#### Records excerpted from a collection

-.-.-

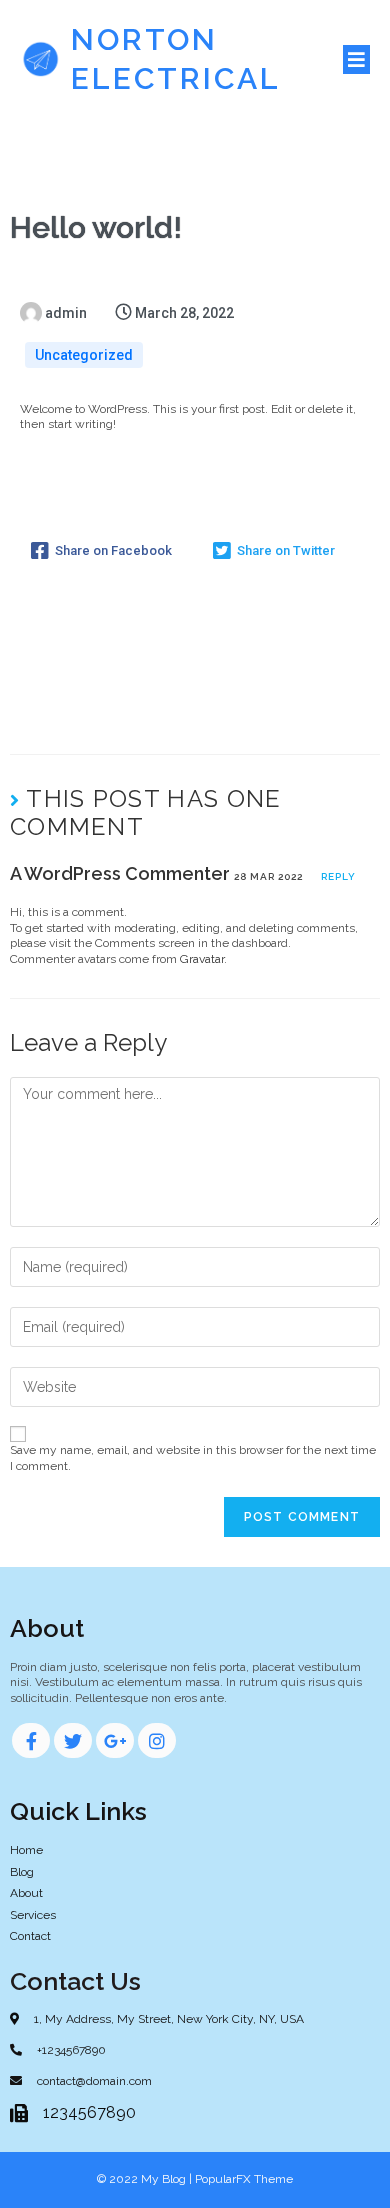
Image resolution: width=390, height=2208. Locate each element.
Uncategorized (84, 355)
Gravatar (202, 959)
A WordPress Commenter (120, 873)
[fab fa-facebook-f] (31, 1740)
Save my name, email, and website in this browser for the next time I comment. (193, 1458)
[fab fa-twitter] (73, 1740)
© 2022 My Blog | (146, 2179)
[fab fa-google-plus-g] (115, 1740)
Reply (338, 876)
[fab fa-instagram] (157, 1740)
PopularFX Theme (244, 2179)
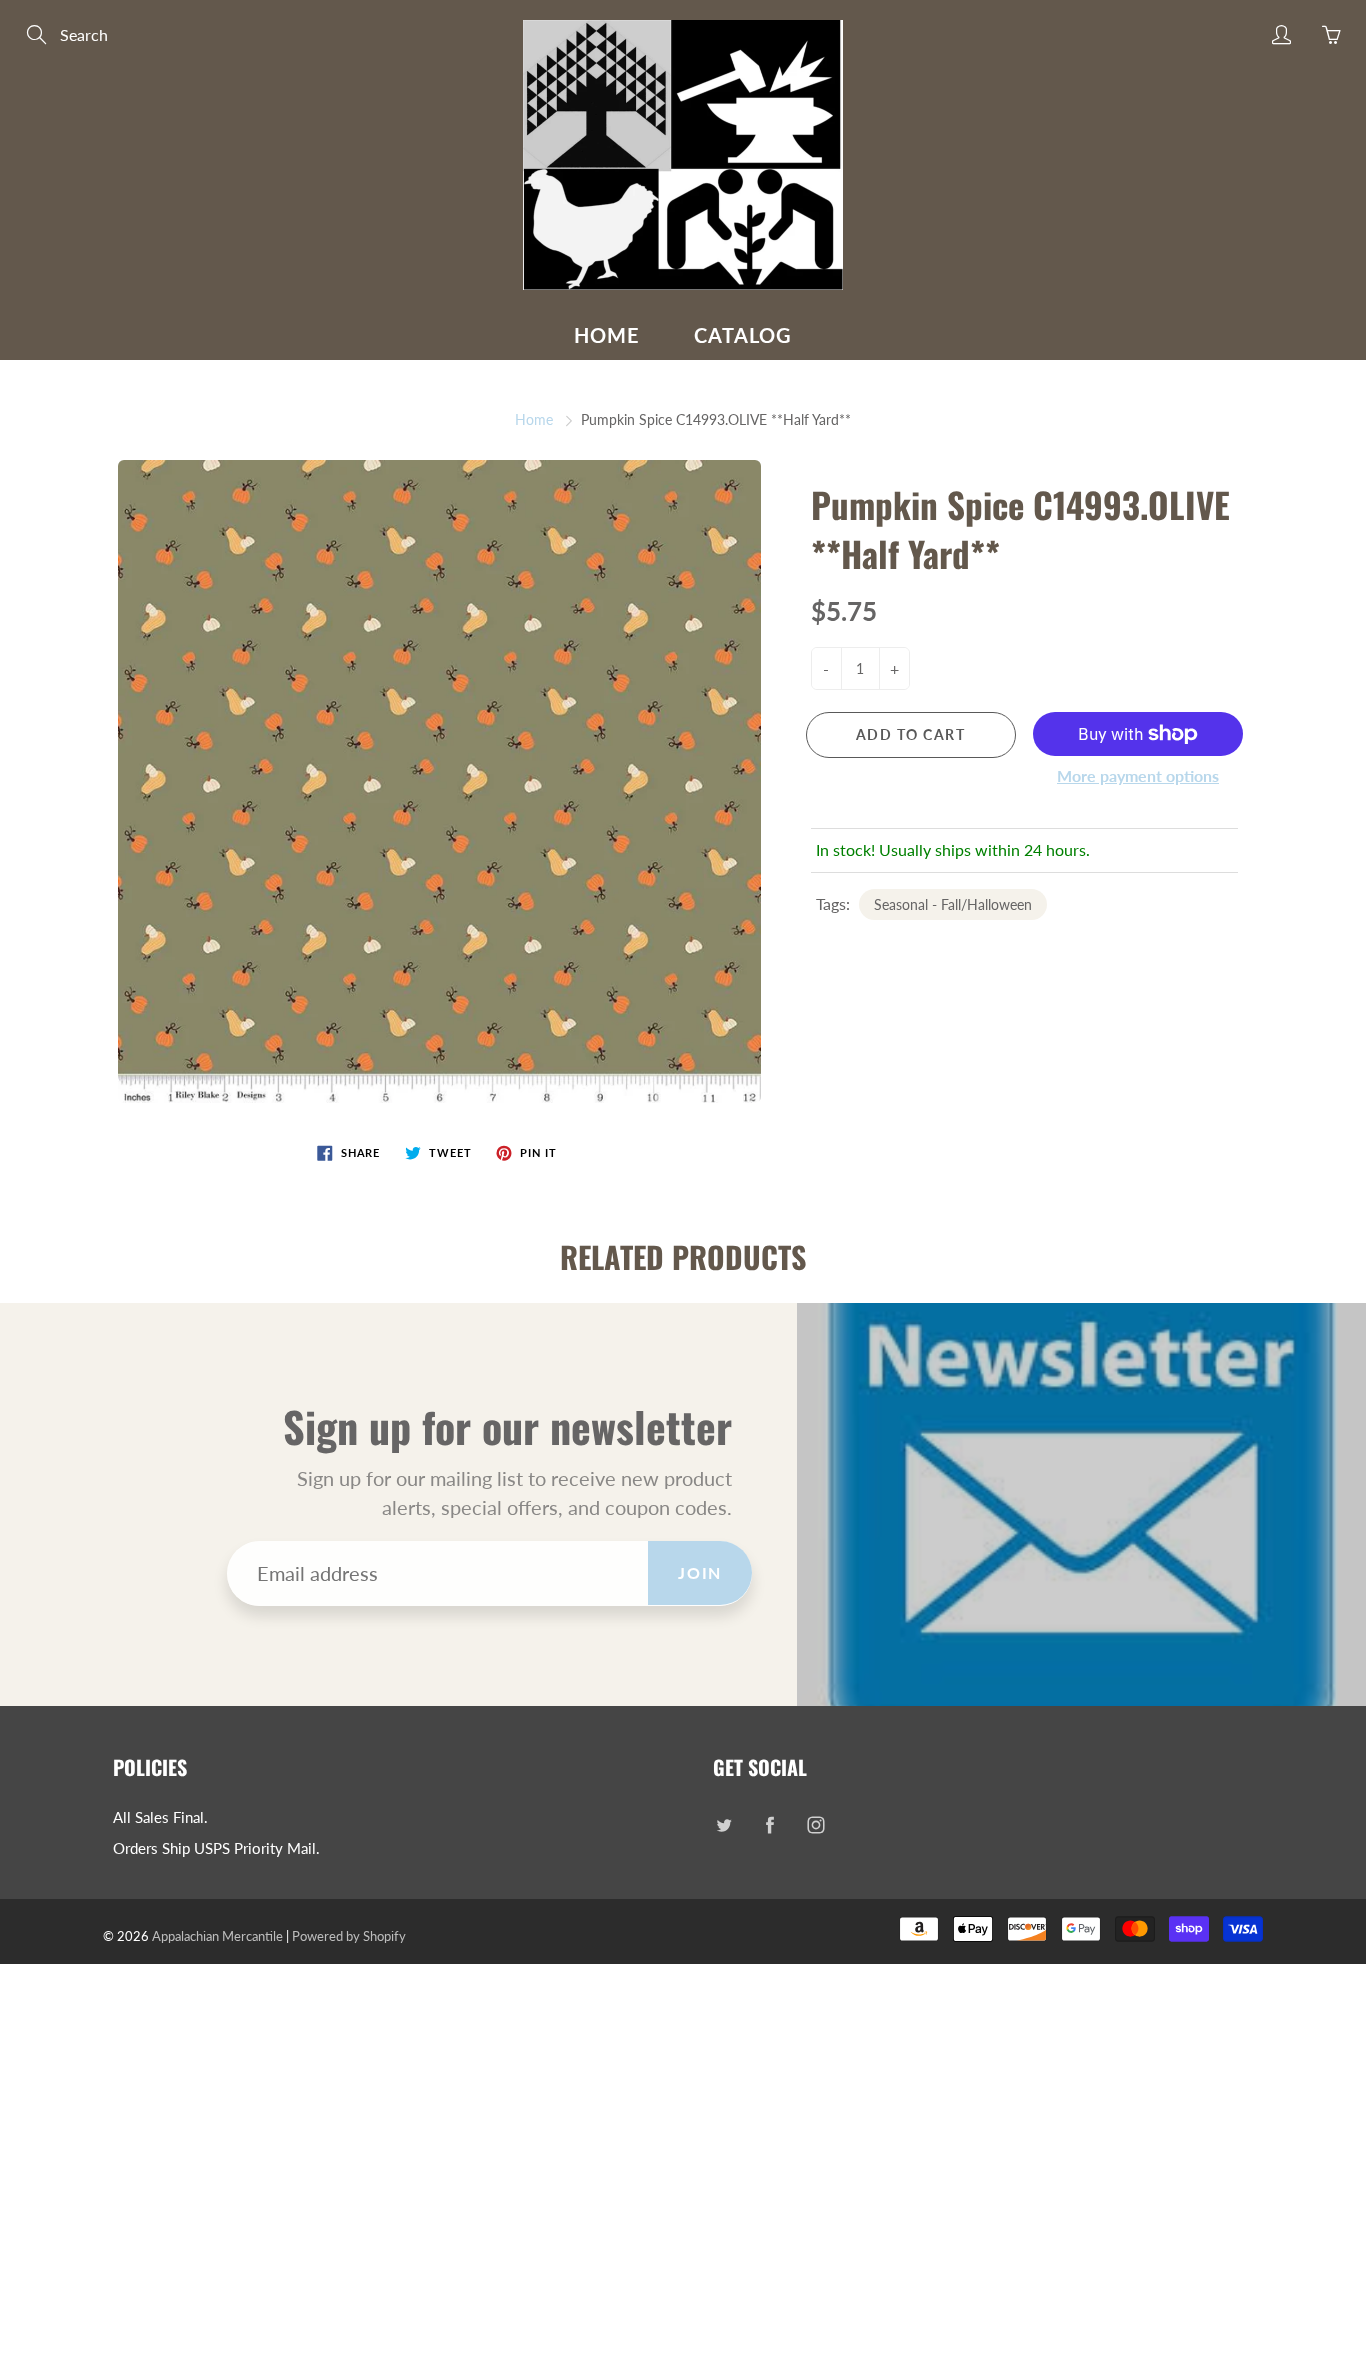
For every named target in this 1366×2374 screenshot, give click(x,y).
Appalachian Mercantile (217, 1936)
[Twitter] (723, 1825)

-.-.-

#### Activity
What the answer must hold is the exact text of every line from the one containing "Save my name, email, and" through the end of the data, minus any pictures.

#### Problem solution
Save my name, email, and website in this browser for the next time I comment. (193, 1458)
[fab fa-twitter] (73, 1740)
© 2022 My Blog | (146, 2179)
[fab fa-google-plus-g] (115, 1740)
Reply (338, 876)
[fab fa-instagram] (157, 1740)
PopularFX Theme (244, 2179)
For every named target in this 1366×2374 screenshot, give click(x,y).
Appalachian Mercantile (217, 1936)
[Twitter] (723, 1825)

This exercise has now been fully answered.